Some loyality is because of the time it takes to get use to other brands. People actually devolpe allergies when changing product.
But if you are constantly changing products then you don't have that problem!
I used to be totally DISloyal to all brandnames, always opting for the best bargain. Now, after all these years, I do have well tested, tried and true preferences for certain brands. Every single Panasonic product I've ever bought (tvs, phones, stereos, etc.) in my 65 years has performed perfectly and NEVER malfunctioned. Also, you can't beat a Whirlpool washer and I've tried 'em all. There, also, are many brands of vacuum cleaners out there, from low priced to cha-ching, but my Hoovers never quit and do as good a job as price permits. I have an old, second car, an Audi, that is so ancient, everything but the running gear is disintegrating. It never breaks down and just keeps on going, and going, and going...
Strange, I noticed the same thing after a while. For me anyway, Panasonic seems to work well, while Sony, even if they work, have issues or user-interface problems that make me wish they would break so I could replace them.

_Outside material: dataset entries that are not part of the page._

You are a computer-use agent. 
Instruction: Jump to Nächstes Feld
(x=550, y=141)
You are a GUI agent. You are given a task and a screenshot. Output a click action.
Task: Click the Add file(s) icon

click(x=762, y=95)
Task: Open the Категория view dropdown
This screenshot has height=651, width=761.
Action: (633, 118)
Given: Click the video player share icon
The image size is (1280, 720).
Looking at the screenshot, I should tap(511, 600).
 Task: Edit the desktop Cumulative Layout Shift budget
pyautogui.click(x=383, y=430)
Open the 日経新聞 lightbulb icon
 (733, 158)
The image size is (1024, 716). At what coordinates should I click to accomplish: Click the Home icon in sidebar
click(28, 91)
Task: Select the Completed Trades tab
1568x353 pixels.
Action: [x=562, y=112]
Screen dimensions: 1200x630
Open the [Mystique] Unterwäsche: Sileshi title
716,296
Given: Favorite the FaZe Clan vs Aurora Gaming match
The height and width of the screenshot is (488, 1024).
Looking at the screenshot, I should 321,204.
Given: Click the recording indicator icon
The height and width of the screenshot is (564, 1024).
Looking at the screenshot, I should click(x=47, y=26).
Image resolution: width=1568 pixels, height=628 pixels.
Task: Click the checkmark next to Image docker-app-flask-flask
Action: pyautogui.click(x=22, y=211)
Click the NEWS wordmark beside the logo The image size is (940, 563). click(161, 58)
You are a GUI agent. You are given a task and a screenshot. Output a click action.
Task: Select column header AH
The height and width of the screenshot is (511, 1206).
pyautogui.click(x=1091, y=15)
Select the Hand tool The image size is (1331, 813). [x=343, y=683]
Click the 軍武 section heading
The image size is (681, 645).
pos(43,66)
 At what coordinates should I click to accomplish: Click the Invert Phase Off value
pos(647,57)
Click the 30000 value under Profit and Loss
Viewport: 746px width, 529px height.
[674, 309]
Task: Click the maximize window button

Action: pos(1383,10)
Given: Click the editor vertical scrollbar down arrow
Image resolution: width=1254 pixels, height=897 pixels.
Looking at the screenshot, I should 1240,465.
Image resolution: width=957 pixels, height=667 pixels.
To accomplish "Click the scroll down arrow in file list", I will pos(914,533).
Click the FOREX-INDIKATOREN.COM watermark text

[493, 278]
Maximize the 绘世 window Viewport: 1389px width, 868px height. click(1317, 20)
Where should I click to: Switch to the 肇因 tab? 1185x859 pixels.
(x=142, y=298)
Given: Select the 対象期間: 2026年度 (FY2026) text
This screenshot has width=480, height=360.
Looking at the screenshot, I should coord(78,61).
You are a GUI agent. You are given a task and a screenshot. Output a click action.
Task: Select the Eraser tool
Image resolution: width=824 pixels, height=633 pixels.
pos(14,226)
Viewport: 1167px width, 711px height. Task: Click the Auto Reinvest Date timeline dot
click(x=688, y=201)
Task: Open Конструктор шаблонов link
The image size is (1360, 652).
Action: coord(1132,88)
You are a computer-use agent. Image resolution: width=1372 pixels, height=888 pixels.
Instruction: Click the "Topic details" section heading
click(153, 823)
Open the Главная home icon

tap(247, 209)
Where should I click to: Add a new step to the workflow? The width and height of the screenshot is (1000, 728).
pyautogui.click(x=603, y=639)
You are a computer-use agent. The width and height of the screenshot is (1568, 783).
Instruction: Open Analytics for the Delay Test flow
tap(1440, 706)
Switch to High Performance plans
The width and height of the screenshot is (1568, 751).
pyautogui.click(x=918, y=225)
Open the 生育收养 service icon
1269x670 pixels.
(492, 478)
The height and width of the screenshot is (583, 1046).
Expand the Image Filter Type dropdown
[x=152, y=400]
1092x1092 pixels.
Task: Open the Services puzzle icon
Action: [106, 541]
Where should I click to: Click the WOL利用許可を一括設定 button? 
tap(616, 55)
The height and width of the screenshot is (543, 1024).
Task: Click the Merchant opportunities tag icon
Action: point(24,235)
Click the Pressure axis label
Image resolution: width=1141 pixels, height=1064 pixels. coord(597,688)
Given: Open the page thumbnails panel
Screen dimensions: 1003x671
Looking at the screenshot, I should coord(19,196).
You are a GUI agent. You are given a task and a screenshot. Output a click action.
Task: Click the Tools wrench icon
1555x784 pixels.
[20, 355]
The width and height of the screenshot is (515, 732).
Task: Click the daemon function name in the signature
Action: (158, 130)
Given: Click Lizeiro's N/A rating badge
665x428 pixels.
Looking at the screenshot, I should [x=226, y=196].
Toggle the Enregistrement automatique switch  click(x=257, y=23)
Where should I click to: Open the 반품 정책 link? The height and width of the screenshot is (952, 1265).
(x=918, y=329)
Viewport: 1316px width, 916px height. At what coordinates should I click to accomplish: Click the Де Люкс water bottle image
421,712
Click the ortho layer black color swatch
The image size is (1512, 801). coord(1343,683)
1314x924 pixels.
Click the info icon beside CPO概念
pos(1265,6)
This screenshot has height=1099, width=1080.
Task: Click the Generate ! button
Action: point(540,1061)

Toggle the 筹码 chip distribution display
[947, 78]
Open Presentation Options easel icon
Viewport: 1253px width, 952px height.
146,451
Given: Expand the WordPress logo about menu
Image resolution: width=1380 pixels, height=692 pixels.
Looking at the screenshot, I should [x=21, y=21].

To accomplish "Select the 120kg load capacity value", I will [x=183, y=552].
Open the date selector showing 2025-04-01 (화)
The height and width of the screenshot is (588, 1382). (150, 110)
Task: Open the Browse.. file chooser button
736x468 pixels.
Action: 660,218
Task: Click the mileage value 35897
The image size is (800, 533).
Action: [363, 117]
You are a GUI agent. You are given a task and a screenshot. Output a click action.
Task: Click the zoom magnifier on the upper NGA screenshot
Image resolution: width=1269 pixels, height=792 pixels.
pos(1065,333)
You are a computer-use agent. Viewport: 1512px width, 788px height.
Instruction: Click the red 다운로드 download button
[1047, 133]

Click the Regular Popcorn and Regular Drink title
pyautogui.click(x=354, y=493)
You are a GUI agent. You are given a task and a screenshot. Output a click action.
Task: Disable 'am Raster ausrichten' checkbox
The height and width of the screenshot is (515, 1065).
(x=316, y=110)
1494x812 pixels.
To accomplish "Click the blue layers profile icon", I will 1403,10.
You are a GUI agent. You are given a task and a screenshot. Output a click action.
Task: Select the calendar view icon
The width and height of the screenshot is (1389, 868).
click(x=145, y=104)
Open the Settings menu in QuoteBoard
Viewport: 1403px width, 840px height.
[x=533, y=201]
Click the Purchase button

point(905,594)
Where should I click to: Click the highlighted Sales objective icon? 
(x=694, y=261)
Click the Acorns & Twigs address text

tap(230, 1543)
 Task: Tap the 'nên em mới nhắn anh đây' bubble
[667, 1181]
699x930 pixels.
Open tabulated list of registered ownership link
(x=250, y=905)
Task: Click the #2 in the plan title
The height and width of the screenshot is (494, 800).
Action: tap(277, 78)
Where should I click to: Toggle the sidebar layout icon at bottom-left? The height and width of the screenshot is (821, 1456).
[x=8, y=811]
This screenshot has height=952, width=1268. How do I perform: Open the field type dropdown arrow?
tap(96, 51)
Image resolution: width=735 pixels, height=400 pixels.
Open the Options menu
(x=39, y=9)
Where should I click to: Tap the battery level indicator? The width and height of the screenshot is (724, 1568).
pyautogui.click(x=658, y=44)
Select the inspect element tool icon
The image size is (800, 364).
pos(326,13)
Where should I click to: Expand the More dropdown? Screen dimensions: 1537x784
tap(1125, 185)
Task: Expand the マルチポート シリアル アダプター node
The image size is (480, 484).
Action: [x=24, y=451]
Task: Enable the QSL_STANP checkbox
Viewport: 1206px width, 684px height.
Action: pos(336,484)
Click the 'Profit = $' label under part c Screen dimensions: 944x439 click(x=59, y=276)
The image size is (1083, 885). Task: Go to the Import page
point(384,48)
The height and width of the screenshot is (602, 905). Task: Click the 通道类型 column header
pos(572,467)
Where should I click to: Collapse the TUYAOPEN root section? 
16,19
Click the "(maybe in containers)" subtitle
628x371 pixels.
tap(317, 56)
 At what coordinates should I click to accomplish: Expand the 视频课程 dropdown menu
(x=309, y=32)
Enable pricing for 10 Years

And the thing about it is that there was only ever one or two weak points that could have been addressed to make it work well.
bravo!
especially the line about authenticity being a discipline. too few business people realize that there is a difference between smart business practices and lowering your standards to the lowest common denominator.
Your article is dead on arrival.
small correction: "Everyone knows that Apples have less software available for them" Since Macs can run the Windows operating system as well as the Mac OS, Macs have more software available.
Not to toot Jobs horn, but my company made the switch to apple for fiscal reasons. They cost less to run, break down less and our tech guy doesn't spend half his waking hours on compatibility issues. So our operating costs are MUCH lower and in the long run apple is much cheaper. Frankly we used to have daily problems on other machines but don't see issues on Apple.
And yes we run Windows on some of our machines. The choices are endless in software.
Sometimes what seems like brand loyalty is actually a smart decision and not about the emotions. Although I do LOVE my apple.